That's not this week, though. This week, I'm going to start the first of a new little mini-series: how to deal with raiders who just aren't up to par. Let's face it, every player functions at a different skill level; collectively, every guild has its own skill average. Sometimes, a player just doesn't make the cut. Bosses have certain requirements, and if you're a raiding team that wants to down these bosses, you might be faced with some hard choices. No one likes carrying other players, yet no one wants to be the bad guy that has to tell others they aren't good enough for the team. This week, we'll be dealing with DPSers who aren't up to snuff.

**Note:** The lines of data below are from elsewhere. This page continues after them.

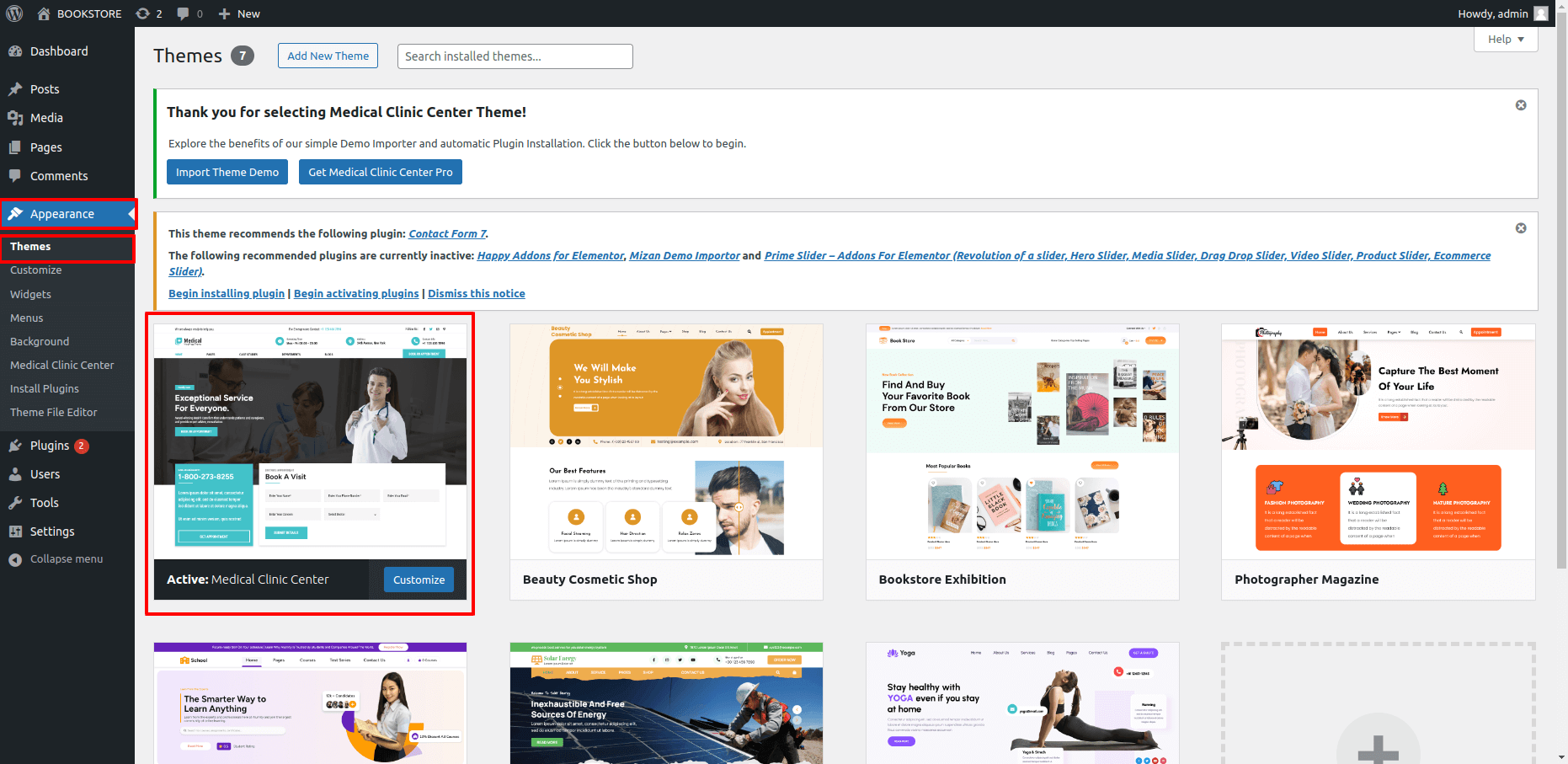The width and height of the screenshot is (1568, 764).
Task: Open the New content dropdown
Action: tap(239, 13)
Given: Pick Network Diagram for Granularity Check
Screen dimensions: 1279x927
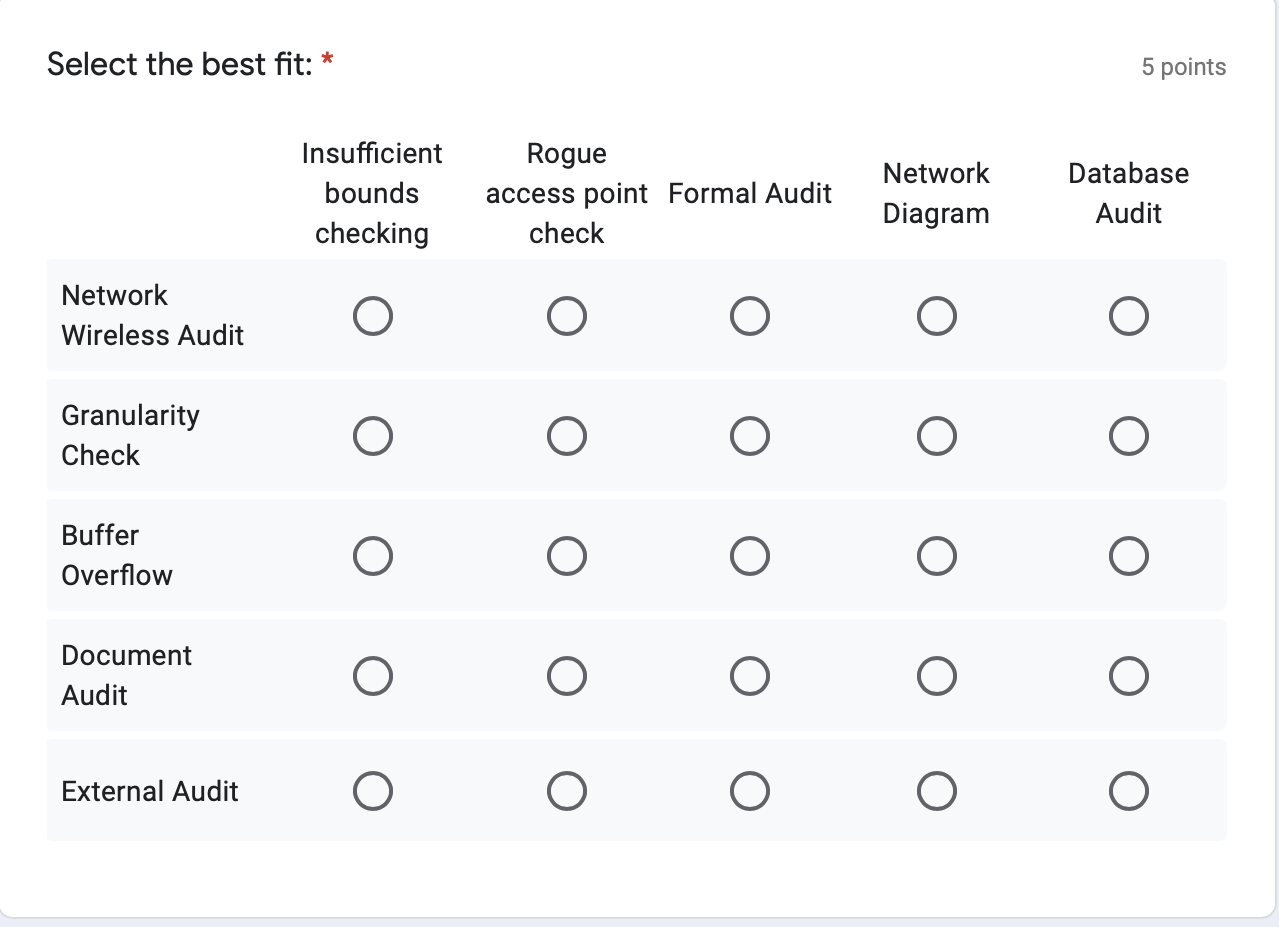Looking at the screenshot, I should pos(937,435).
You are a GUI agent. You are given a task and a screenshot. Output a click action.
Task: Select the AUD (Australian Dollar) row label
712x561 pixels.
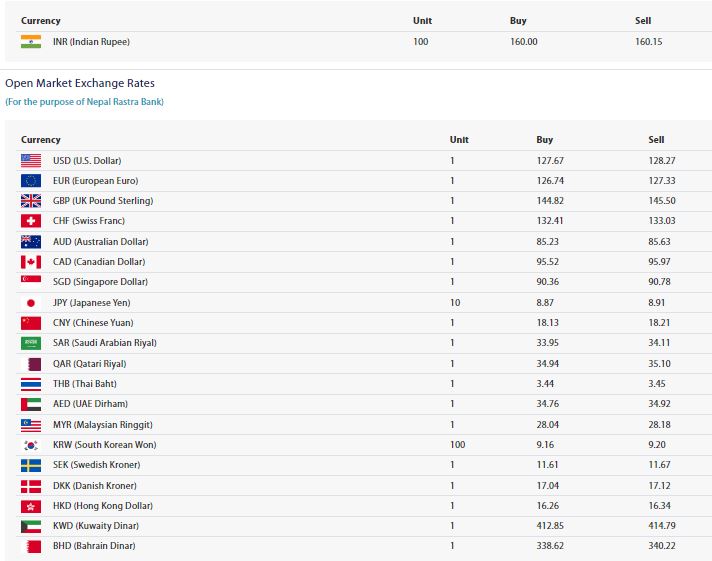click(100, 242)
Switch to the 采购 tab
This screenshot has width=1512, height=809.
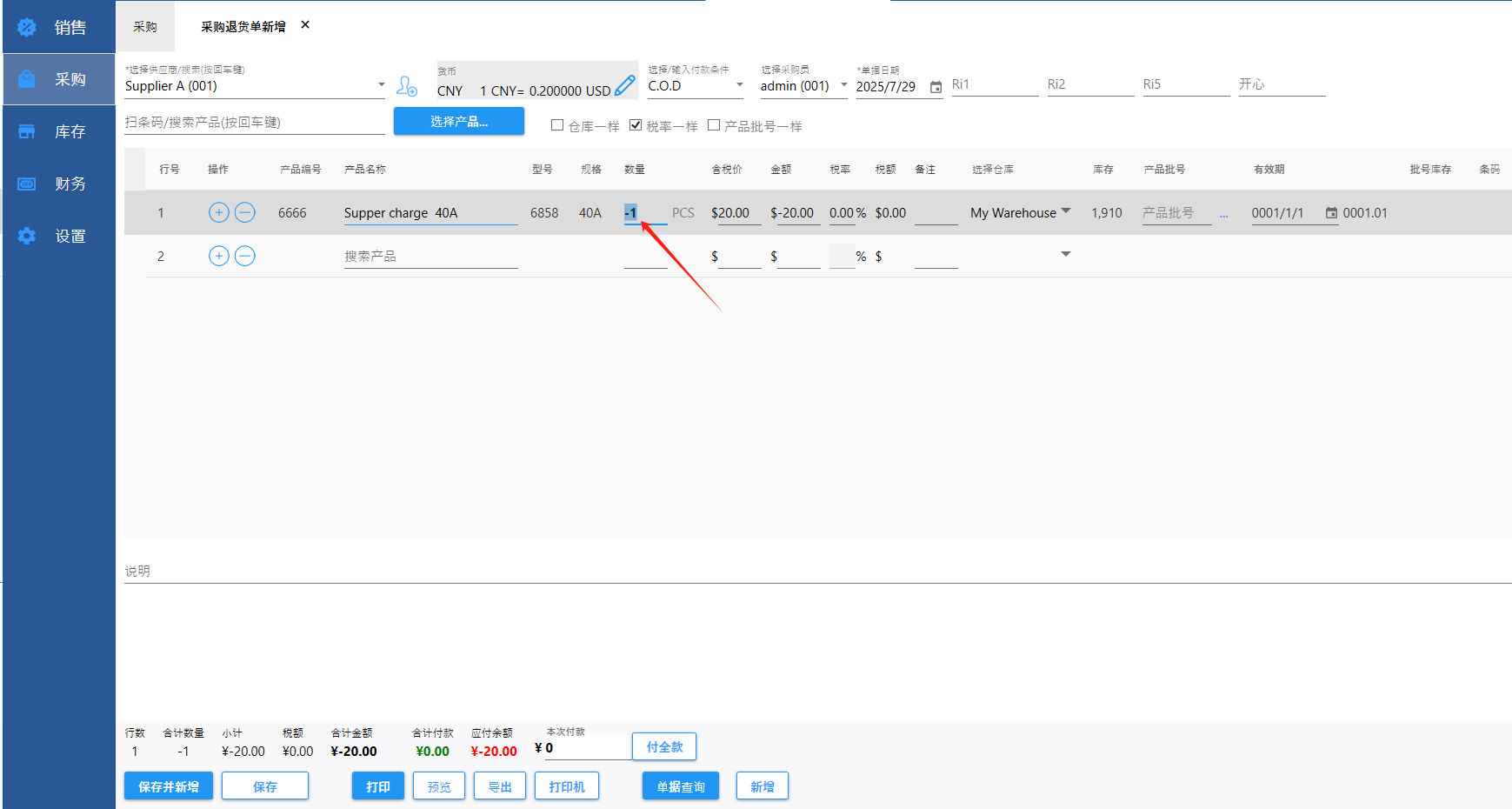145,27
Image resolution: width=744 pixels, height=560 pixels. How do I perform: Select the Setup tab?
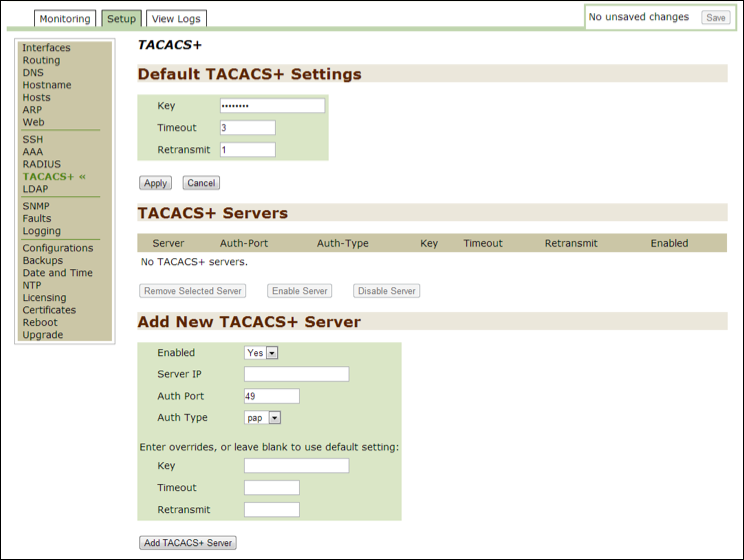pos(121,18)
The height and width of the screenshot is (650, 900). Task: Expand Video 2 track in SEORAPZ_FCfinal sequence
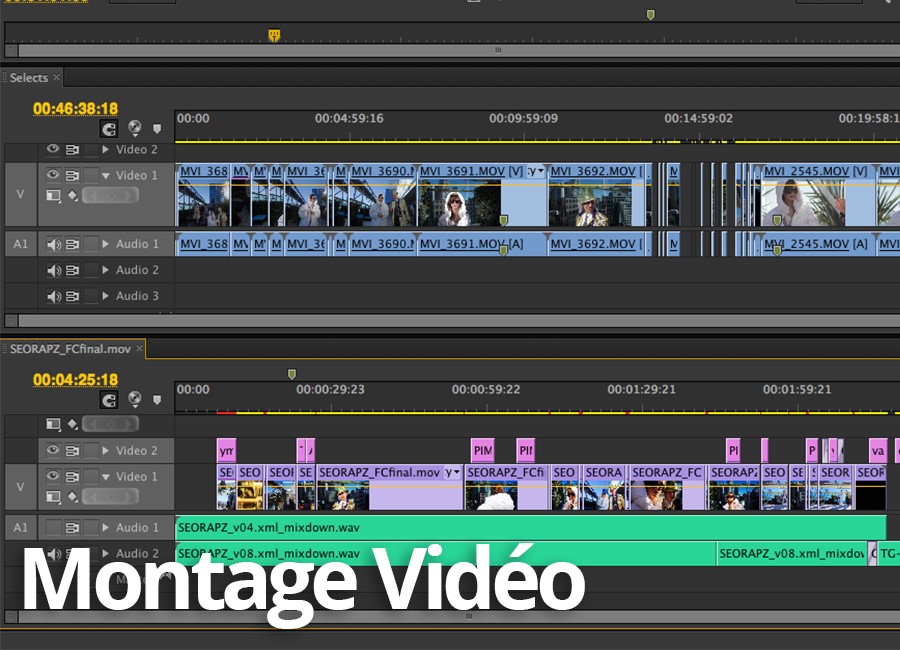106,451
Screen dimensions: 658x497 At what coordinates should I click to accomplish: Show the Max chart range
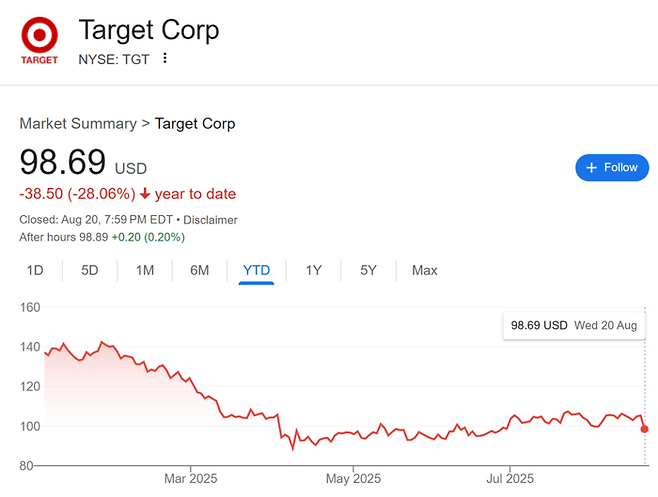[425, 270]
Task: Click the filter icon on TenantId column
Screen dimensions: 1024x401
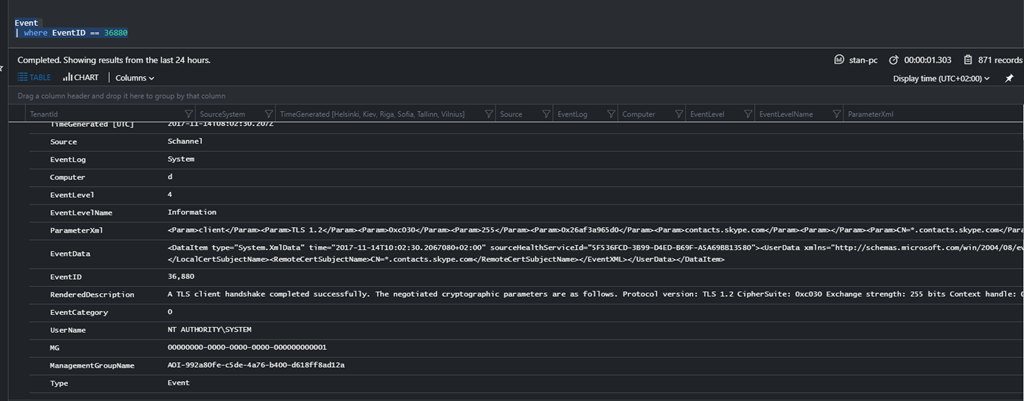Action: pyautogui.click(x=187, y=115)
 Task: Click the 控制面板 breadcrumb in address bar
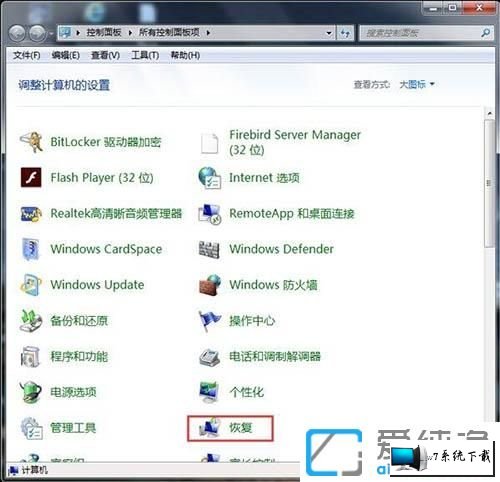pos(104,32)
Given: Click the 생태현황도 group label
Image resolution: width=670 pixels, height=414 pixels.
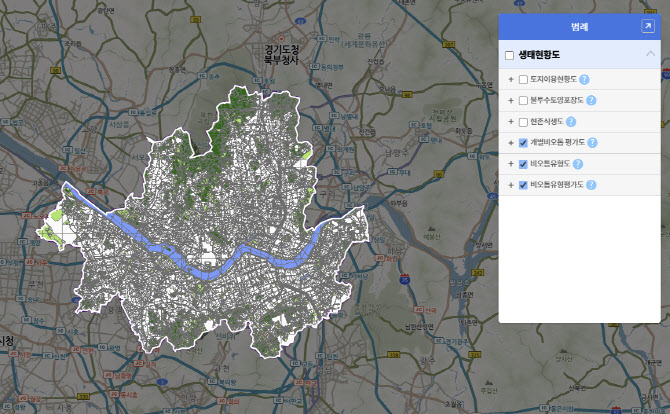Looking at the screenshot, I should (542, 55).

Finding the problem and the initial confrontation

First, let us define what being up to par means. In terms of DPS, you actually have the easiest metric out of all the other roles in determining how a player is performing: DPS meters. While there is the risk of going too far with meters and, as with anything, you need more than a single data set to go off of, using DPS meters can easily be used to track a player's performance. In this case, the comparison is not against the Top 100 or whichever other metric that whatever site uses; the comparison is exclusively against that of your own team. Nothing more, nothing less.

Always make comparisons within house; never even bother with what you see other players performing at. You don't know what strategy those players are using, you don't know their gear setup, and you don't know what weird or strange mechanics may be involved with their parses. There are simply too many unknown factors involved. Within any raid team, everyone's DPS should create a neat average, and every player should be within an acceptable range of that margin.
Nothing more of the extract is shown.